Baca Juga: Manfaat Keteladanan Paulus dalam 1 Korintus 4:6-7

Bagaimana Paulus menggambarkan kerendahan para rasul? Pada 1 Korintus 4: 9b, para rasul ditempatkan dalam posisi yang paling bawah. Dalam teks asli, kata "paling bawah" secara harfiah berarti "paling terakhir" (ASV/NASB/RSV/NRSV "last of all"; KJV "last"). Dalam konteks yang ada, Paulus tampaknya mengacu pada momen kekalahan dalam peperangan. Ketika suatu bangsa mengalami kekalahan, pemimpin dan penduduknya yang masih hidup akan diangkut sebagai tawanan dalam sebuah prosesi yang sangat panjang. 

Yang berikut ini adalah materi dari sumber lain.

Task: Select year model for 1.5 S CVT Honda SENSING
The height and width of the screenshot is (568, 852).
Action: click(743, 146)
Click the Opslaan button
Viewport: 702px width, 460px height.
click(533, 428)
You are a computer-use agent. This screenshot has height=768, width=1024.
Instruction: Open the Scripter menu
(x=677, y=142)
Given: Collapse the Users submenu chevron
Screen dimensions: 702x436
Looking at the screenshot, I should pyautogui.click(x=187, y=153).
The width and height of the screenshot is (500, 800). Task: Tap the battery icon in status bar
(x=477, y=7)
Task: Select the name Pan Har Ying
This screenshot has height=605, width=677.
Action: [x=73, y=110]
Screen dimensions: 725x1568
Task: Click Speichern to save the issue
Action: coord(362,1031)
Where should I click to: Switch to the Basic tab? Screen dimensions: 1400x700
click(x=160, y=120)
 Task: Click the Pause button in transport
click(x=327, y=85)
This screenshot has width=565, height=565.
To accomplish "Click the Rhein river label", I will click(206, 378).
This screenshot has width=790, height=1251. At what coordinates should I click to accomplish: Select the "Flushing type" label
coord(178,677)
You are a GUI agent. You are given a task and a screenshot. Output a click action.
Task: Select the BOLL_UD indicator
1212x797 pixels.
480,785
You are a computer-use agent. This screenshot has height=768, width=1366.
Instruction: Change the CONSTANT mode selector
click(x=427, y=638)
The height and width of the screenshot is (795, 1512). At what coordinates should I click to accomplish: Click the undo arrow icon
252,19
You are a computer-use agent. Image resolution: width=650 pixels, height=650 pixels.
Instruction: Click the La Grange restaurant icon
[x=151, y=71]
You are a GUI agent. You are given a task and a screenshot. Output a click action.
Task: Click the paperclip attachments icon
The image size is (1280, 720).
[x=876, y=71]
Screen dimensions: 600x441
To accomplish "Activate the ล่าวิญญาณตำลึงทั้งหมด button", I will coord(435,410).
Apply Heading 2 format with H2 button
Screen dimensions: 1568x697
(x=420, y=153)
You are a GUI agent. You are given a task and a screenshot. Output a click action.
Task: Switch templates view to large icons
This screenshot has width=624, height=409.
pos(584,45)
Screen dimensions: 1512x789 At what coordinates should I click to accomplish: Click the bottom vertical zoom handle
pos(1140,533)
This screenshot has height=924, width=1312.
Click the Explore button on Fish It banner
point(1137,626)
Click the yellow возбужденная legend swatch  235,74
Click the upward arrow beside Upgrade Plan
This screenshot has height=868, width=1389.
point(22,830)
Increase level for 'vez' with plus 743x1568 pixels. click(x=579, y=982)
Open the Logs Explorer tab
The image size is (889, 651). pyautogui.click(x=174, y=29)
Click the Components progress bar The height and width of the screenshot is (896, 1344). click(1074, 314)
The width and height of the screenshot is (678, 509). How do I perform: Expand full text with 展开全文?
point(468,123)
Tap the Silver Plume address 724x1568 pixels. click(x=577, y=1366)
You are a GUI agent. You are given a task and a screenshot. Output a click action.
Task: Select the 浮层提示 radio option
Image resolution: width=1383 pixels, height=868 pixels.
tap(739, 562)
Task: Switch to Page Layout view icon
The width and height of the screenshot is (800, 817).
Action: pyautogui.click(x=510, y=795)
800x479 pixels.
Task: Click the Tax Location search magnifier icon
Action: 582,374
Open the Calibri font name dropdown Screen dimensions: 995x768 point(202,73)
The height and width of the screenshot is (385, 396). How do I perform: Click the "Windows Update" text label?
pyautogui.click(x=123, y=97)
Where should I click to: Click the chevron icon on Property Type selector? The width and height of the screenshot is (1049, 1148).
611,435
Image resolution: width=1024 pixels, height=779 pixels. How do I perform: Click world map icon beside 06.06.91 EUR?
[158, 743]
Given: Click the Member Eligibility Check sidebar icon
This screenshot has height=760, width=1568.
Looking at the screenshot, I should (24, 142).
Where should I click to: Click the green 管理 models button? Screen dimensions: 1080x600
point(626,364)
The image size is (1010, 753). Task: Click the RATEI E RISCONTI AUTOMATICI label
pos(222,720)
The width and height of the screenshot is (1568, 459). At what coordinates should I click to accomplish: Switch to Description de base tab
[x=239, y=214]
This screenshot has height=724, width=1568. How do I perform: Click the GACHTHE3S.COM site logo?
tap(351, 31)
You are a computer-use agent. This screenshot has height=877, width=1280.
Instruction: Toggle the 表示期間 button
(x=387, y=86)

Di bagian akhir dari prosesi ini biasanya ada para tawanan yang nantinya akan dihukum mati dengan cara dibandingkan dengan algojo atau binatang buas di arena, menjadi tontonan bagi banyak orang. Gambaran ini sesuai dengan beberapa petunjuk dalam teks, seperti "paling terakhir," "telah dijatuhi hukuman mati," dan "menjadi tontonan." Penerjemah NIV dengan tepat menerjemahkan "paling terakhir" sebagai "di bagian akhir prosesi."

Penyebutan "malaikat-malaikat" sebagai penonton mungkin dimaksudkan oleh Paulus untuk memberikan gambaran tentang peperangan rohani yang bersifat kosmik (melibatkan seluruh ciptaan). Apa yang dialami oleh para rasul berada dalam konteks peperangan ini. Bagi Paulus, posisi terakhir dalam peperangan bukan berarti kekalahan. Dunia mungkin melihatnya begitu, tetapi dari perspektif Allah, para rasul selalu berada di jalur kemenangan-Nya (2 Korintus 2:14).